概要 💬💭🗯️🗨️👁🗨
漫画や漫画的なイラストなどで、登場人物の台詞や心理内発言などを表記するときに用いる枠。
英語では「スピーチ・バルーン」ないし単に「バルーン (balloon)」と呼ぶ。
たいていの場合、フキダシの中には発言内容を表す文字が書きこまれる。発言の内容が分からないことを象徴するためにデタラメの記号が連ねられたり、まれに心理的要素を表す漫符(怒りマークや汗マーク、顔アイコンや名札など)が描かれることもある。
形状は楕円形または楕円を連ねたものが基本となるが、輪郭をギザギザにしたり細かく波打たせたりして発話者の語気や心理状態をより具体的に表現しているものも多い。また、海外(特に欧米諸国)の漫画では、四角や四角を基にした形状のフキダシも一般的である。
また多くの場合、フキダシからは鋭角形や帯状などの「しっぽ」が伸びていて、その向いている向きで、その台詞を発しているのが誰であるかを示している。この「しっぽ」が無い場合は、発話者がそのフキダシのあるコマの中に描かれていない状態であるか、あるいはその場におおぜいの人物がいて誰がその台詞を発したのか指定しにくい状態などを表す。

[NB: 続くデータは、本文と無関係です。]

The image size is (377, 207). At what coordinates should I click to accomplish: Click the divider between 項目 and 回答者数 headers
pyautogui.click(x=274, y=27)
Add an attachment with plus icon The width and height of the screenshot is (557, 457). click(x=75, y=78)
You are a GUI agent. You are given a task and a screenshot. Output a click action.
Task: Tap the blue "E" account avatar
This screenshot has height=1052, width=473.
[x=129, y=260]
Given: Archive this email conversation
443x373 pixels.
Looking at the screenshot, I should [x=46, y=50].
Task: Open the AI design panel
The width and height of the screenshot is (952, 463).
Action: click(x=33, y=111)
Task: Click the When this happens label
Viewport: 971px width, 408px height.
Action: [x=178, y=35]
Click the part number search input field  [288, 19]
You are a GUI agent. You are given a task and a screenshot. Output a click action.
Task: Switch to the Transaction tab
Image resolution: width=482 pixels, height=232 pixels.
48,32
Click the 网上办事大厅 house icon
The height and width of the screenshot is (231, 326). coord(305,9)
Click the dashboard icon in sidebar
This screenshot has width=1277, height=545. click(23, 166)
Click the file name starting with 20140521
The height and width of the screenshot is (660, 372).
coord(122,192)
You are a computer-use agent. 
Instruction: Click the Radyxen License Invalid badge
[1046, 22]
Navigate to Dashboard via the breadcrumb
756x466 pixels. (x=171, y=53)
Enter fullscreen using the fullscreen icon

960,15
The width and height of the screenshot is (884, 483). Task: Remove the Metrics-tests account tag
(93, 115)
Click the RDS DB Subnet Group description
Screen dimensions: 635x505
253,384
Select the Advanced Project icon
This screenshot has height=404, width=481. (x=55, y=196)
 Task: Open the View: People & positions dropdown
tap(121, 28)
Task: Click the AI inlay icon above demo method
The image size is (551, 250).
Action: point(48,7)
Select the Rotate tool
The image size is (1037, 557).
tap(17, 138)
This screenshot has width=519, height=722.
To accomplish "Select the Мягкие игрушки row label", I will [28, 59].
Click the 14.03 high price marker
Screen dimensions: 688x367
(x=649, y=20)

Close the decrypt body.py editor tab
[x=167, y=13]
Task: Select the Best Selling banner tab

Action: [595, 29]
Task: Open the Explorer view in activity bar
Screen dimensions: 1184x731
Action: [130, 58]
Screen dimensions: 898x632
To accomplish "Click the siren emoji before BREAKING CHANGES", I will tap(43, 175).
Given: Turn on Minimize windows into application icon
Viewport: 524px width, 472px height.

フキダシのうち、輪郭を雲状に描いて、しっぽの代わりに楕円を並べたタイプのものは、話者が実際に発言したものではなくて頭の中で思っている内容を示すのが一般的である。
物語のナレーションは吹き出しというよりも四角い枠(ウィンドウ?)に書かれ、名前の紹介、メタな突っ込みにはこの枠の小型のものが使われる。放送の音声にはギザギザ付きの角ばった吹き出しが使われ、枠も二重線などで太めにされている。
モノローグはウニフラの中に書かれるか、吹き出しや枠を使わず、ポエムのように書かれる。内緒話には主線が途切れ途切れになった吹き出しが使われ、呪詛などの主人公だけに聞こえる幻聴には太めの筆で書いたような吹き出し、黒吹き出し等が使われる。
本筋に関わらない吹き出しには、写植の文字ではなく手書きの文字が使われる(吹き出し自体も小さかったり、斜め線二本だったりする)。
また人の顔や局部等が見られないよう、モノやフキダシを被せて隠す、といった使われ方も多い(テレビではモザイクやカメラワークになる)。
「次に進めるコマに被せる」といった視線誘導にも使われ、効果音、コマからはみ出すモノも似た使われ方をされる。
歴史
「発言者のセリフを絵の中に描き込む」という手法は意外と古く、古代(6~8世紀頃)のメソアメリカの壁画には既にその用法が見られている。
ヨーロッパでは13世紀頃までに「スピーチ・スクリプト」という、文字の書かれた巻物状のものが話者の口元から伸びている様子で、その話者の発言内容を示す手法が生まれた。18世紀の印刷物には、すでに現在のフキダシにかなり近い表現様式が描かれているのが見られる。